— start of Listed records —

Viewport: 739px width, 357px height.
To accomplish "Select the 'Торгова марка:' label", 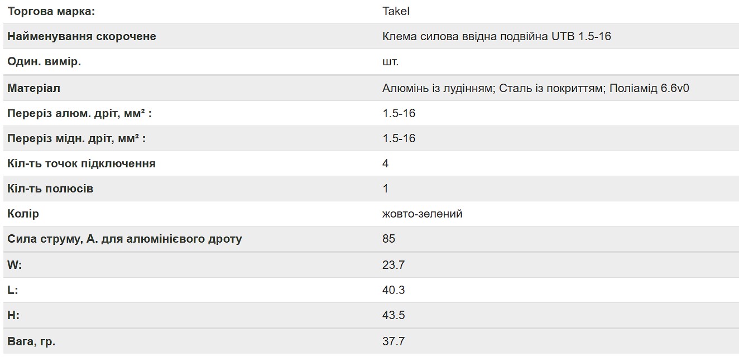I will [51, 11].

— end of Listed records —
— start of Listed records —

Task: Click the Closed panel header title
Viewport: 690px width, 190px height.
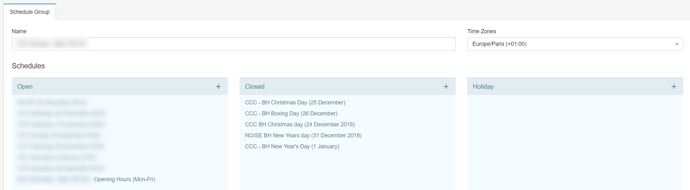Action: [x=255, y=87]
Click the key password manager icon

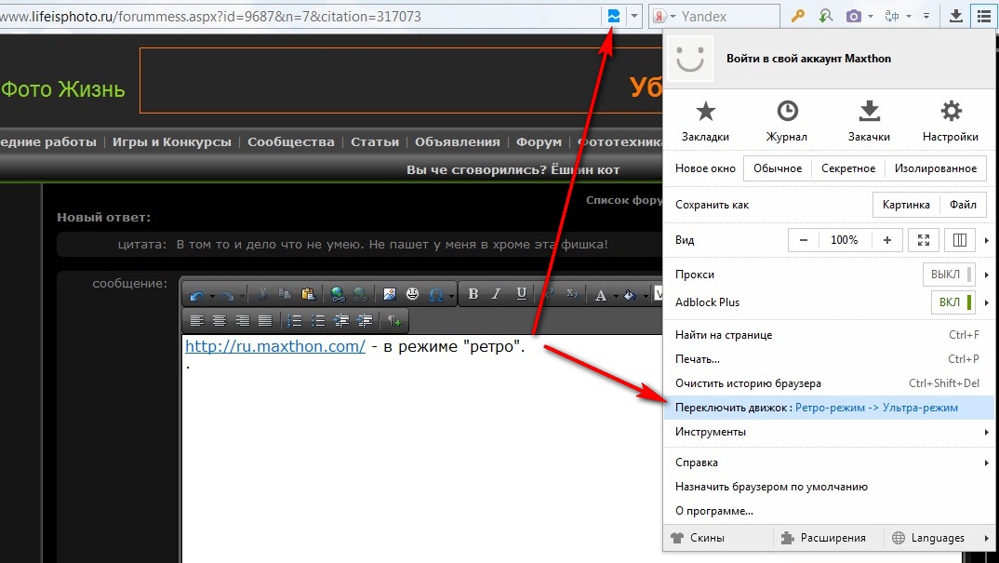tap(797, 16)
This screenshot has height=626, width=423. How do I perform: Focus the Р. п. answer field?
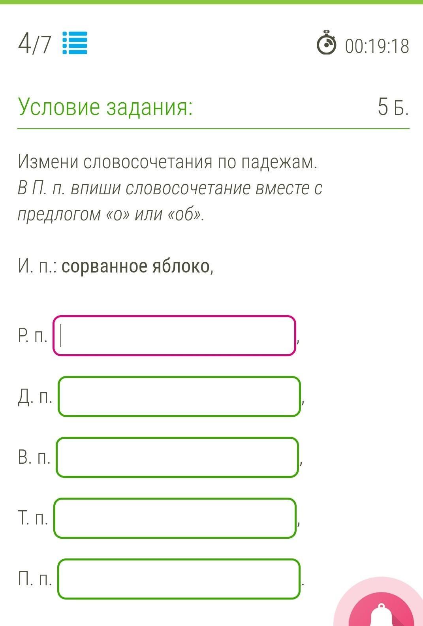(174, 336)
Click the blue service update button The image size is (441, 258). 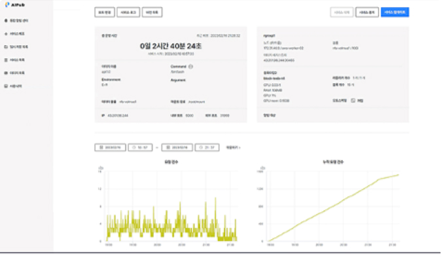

— end of Listed records —

Convert the entries beginning at the line that contains "This screenshot has" and continuing through the line that contains "Click the blue" into a JSON list of strings, one string per line, omitting blank lines. Omit the pictures from the answer.

[
  "This screenshot has height=626, width=423. How do I perform: Focus the Р. п. answer field?",
  "(174, 336)",
  "Click the blue service update button The image size is (441, 258). "
]